A segunda está associada à motivação por trás
da desconfiança dos analistas, economistas e agentes econômicos em geral. O
desafio fiscal, como já defendi neste espaço diversas vezes, é movimentar a
política econômica na direção de economias relevantes e não temporárias. Ou a
dívida/PIB estaciona ou nada feito.
Quando o governo anunciou um impacto de R$
71,9 bilhões para as contenções de despesas em 2025 e 2026, mesmo aqueles que
calcularam impacto similar ou um pouco inferior questionaram um fato
importante: esse número não seria suficiente para fazer cumprir o novo
arcabouço fiscal e, ao longo do tempo, reequilibrar a dívida/PIB. Estão certos.
Para 2025, projetamos, por exemplo, na
Warren, um déficit primário de cerca de 0,8% do PIB. A meta fixada pelo governo
é zero. Há uma banda inferior, de 0,25% do PIB, o que significa dizer que algum
déficit público estaria autorizado sem afetar o compromisso legal.
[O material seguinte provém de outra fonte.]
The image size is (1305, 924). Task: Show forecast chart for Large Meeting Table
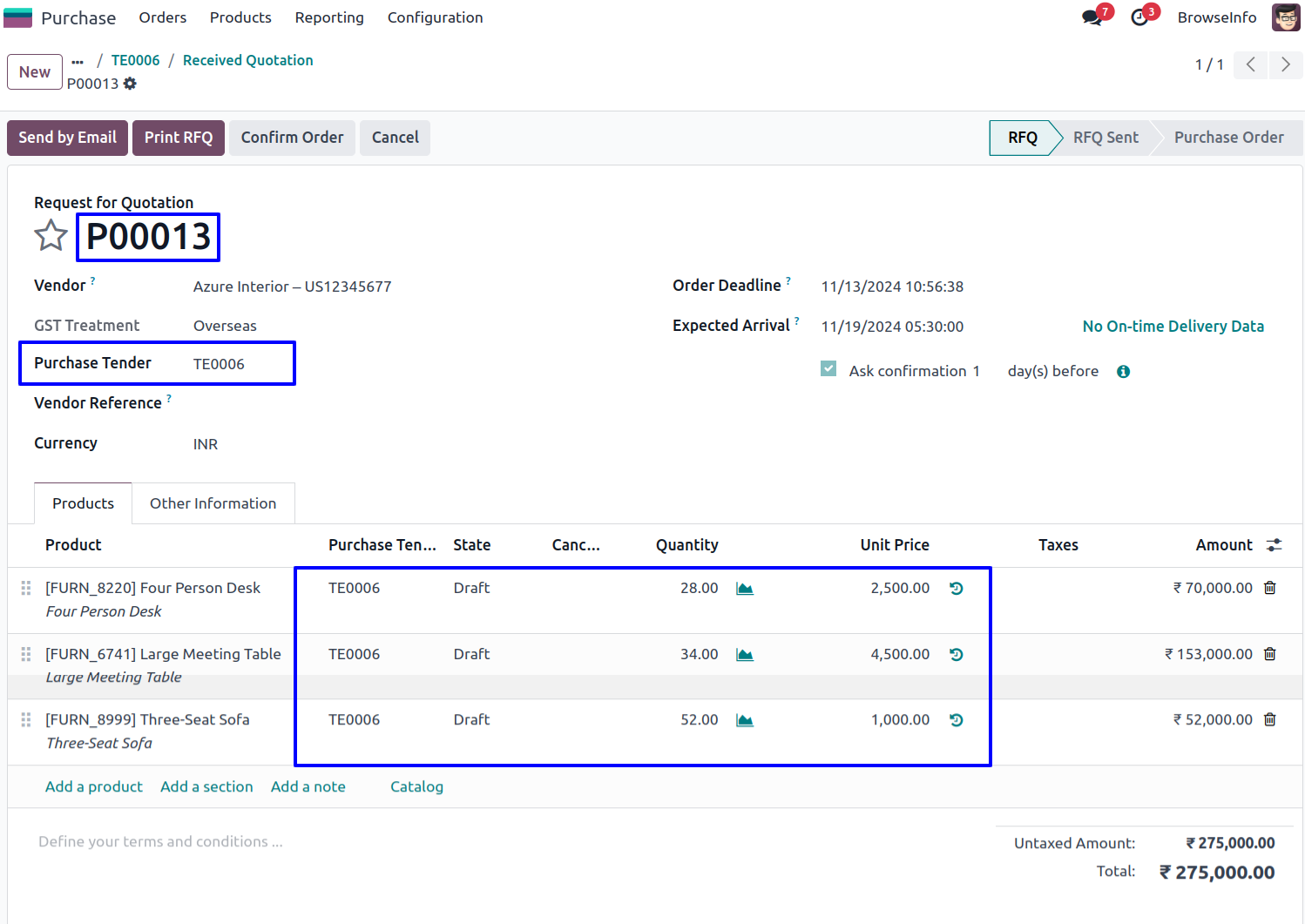[744, 655]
Há ainda
despesas (precatórios) excetuadas da contabilidade relevante à checagem da meta
fiscal.
Mas a verdade é que o corte anunciado não
resolve o pepino de 2025 (cumprir a meta, mesmo com banda e descontos) e
provavelmente não resolverá também o de 2026. Nesse caso, a conclusão óbvia é
de que são necessárias novas medidas para produzir esforço fiscal primário
adicional.
Não é o mercado quem está pedindo, mas o
próprio governo, que aprovou a Lei Complementar n.º 200/2023 (novo arcabouço
fiscal) e estabeleceu regras ao comportamento das despesas públicas, do
resultado primário e da dívida. O déficit zero é apenas um passo inicial de
tudo isso. Para ter claro, esse objetivo não está garantido com o novo pacote.
Confusões com o Imposto de Renda à parte, tal visão perpassa todas as análises
relevantes, dos mais aos menos pessimistas da paróquia.
Daí um segundo ponto importante: as ações,
entendidas aqui como as contidas no pacote já anunciado e as medidas adicionais
a serem tomadas, têm de promover uma mudança na avaliação de quem faz conta a
sério. Essa mudança relevante materializar-se-ia em projeções de dívida que
indicassem a sua estabilização em horizonte curto de tempo, por exemplo, em
dois anos.
O governo teve um mérito gigantesco com o
pacote fiscal. Imagine, caro leitor, que foram anunciadas medidas para
restringir o salário mínimo, o abono salarial, o Benefício de Prestação
Continuada, o Fundeb (fundo da educação), as emendas parlamentares, a
previdência dos militares, os subsídios e subvenções, entre outras.
As válvulas nas quais o ministro Fernando
Haddad mexeu são as corretas. Faltou, entretanto, intensidade.
Um corte mais efetivo nos gastos tributários,
por exemplo, limando os abatimentos com despesas médicas hoje autorizados no
Imposto de Renda seria bem-vindo. Isso está, de certo modo, presente na medida
compensatória proposta para a questão do aumento da faixa de isenção a quem
ganha até R$ 5 mil ao mês. O problema é ter sido maculado justamente pela tal
isenção pretendida.
A hora é de muito cuidado e de reversão da má impressão causada inicialmente pelo pacote de gastos. Há saídas, mas será preciso deixar o confronto com o mercado de lado para que a dança de salão corra solta sem sobressaltos ou, no máximo, uns passos ousados aqui e acolá.